SELECTED EXCERPT
####################
Calling hotshot coders: NFS code challenge
 

George Woltman has made some nice improvements to my lattice siever.
I have made some as well. :bounce:

To speed one part of the code, it is essential that we speed two routines
in particular. The first is a single precision modular inverse that calculates
1/a mod p, for p prime. I include my best effort below.

The second is a routine that does lattice basis reduction. I include a
routine below (courtesy of Arjen Lenstra)

Would anyone like to take a wack at speeding these up???? It would be
very useful. Think of it as a challenge. :banana:

/************************************************************************/
/* */
/* returns Multiplicative inverse of a mod modulus */
/* */
/************************************************************************/

single_modinv(a,modulus)
####################
DATA RECORDS
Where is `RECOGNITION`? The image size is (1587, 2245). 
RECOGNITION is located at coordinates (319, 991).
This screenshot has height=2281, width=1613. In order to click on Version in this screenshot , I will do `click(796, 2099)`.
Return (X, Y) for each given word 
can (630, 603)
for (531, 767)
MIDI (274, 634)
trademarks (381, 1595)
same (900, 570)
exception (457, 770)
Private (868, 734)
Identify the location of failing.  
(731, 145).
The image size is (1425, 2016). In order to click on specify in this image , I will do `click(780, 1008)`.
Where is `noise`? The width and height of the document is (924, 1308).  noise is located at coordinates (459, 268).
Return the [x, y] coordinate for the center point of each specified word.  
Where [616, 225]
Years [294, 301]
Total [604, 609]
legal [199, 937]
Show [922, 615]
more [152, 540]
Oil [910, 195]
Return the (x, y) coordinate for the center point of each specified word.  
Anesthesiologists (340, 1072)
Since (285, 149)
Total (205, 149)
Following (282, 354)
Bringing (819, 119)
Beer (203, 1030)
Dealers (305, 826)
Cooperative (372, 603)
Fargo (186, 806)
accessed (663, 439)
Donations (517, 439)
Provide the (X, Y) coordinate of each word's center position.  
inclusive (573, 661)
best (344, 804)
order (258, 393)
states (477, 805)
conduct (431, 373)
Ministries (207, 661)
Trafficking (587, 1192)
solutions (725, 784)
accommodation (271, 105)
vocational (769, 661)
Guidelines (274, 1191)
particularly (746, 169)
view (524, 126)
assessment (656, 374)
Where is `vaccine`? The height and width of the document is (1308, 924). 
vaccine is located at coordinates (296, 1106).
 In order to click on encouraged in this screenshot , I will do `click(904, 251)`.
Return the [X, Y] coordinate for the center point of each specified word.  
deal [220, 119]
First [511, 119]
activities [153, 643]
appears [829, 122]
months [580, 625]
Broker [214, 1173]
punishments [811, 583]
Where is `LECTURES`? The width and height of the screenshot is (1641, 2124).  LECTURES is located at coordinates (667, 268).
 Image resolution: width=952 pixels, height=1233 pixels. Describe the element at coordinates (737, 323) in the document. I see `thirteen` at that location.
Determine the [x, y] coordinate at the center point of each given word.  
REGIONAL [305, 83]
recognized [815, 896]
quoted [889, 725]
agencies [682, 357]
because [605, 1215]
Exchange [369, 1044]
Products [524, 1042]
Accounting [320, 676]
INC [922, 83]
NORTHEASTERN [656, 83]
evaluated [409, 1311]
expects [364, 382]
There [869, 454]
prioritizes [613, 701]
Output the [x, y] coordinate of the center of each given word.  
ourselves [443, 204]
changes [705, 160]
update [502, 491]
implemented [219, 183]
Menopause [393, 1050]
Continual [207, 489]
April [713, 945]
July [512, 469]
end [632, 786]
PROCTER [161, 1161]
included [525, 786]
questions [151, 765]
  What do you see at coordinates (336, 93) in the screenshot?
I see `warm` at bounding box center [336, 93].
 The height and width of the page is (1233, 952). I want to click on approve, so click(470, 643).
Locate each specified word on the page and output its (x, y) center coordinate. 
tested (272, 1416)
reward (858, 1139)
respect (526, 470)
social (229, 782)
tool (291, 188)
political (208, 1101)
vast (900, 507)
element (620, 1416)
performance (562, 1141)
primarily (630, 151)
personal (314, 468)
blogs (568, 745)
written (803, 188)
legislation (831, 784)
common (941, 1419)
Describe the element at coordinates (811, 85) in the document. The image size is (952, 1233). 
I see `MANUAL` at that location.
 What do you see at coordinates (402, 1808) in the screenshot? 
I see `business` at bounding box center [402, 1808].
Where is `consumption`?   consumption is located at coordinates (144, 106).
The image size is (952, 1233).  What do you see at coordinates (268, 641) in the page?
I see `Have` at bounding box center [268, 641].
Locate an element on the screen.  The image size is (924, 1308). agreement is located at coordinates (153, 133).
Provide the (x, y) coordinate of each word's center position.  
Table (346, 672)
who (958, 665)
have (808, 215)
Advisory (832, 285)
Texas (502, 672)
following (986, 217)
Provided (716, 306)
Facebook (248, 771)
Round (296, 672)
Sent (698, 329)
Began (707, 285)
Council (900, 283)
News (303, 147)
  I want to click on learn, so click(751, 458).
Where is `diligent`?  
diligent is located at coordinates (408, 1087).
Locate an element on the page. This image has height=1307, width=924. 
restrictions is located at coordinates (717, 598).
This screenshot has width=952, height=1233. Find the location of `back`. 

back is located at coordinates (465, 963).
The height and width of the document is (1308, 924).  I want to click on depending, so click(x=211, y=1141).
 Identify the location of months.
####################
WRITTEN EXERCISE A
Retype the NFS code challenge post from "Would anyone like" to "single_modinv(a,modulus)" with no changes.
WRITTEN EXERCISE B
Continue the NFS code challenge post from the point where it stops.

TASK ANSWER A
Would anyone like to take a wack at speeding these up???? It would be
very useful. Think of it as a challenge. :banana:

/************************************************************************/
/* */
/* returns Multiplicative inverse of a mod modulus */
/* */
/************************************************************************/

single_modinv(a,modulus)

TASK ANSWER B
int a,modulus;

{ /* start of single_modinv */

register unsigned int ps,ps1,ps2=1,parity,dividend,divisor,rem,q;
double t1;

q = modulus/a;
rem = modulus - a*q;
dividend = a;
divisor = rem;
ps1 = q;
parity = 0;

while (rem != 0)
{
q = 1;
rem = dividend - divisor;
if (rem >= divisor)
{
q = 2;
rem -= divisor;
if (rem >= divisor)
{
q = 3;
rem -= divisor;
if (rem >= divisor)
{
q = 4;
rem -= divisor;
if (rem >= divisor)
{
q = 5;
rem -= divisor;
}
if (rem >= divisor)
{
q = 6;
rem -= divisor;
}
if (rem >= divisor)
{
q = dividend/divisor;
rem = dividend - q*divisor;
}
}
}
}
ps = q*ps1 + ps2;
ps2 = ps1;
ps1 = ps;
dividend = divisor;
divisor = rem;
parity = 1 - parity;
}

if (parity == 0) return(ps2);
else return(modulus-ps2);

} /* end of single_modinv */



/************************************************************************/
/* */
/* routine to compute two reduced lattice vectors */
/* borrowed from AKL; which explains stylistic differences in code */
/* */
/************************************************************************/

reduce_lattice(special_q, root, v1, v2)
int special_q, root;
int *v1, *v2;

{ /* start of reduce_lattice */
double stime;
long x1;
long yy1 = 0;
long x2;
long y2 = 1;
long x3;
long y3;
double s2;
double s3;
long q;
long sx2;
long parity = 0;

#if (FEWERDIVLATRED | NODIVLATRED)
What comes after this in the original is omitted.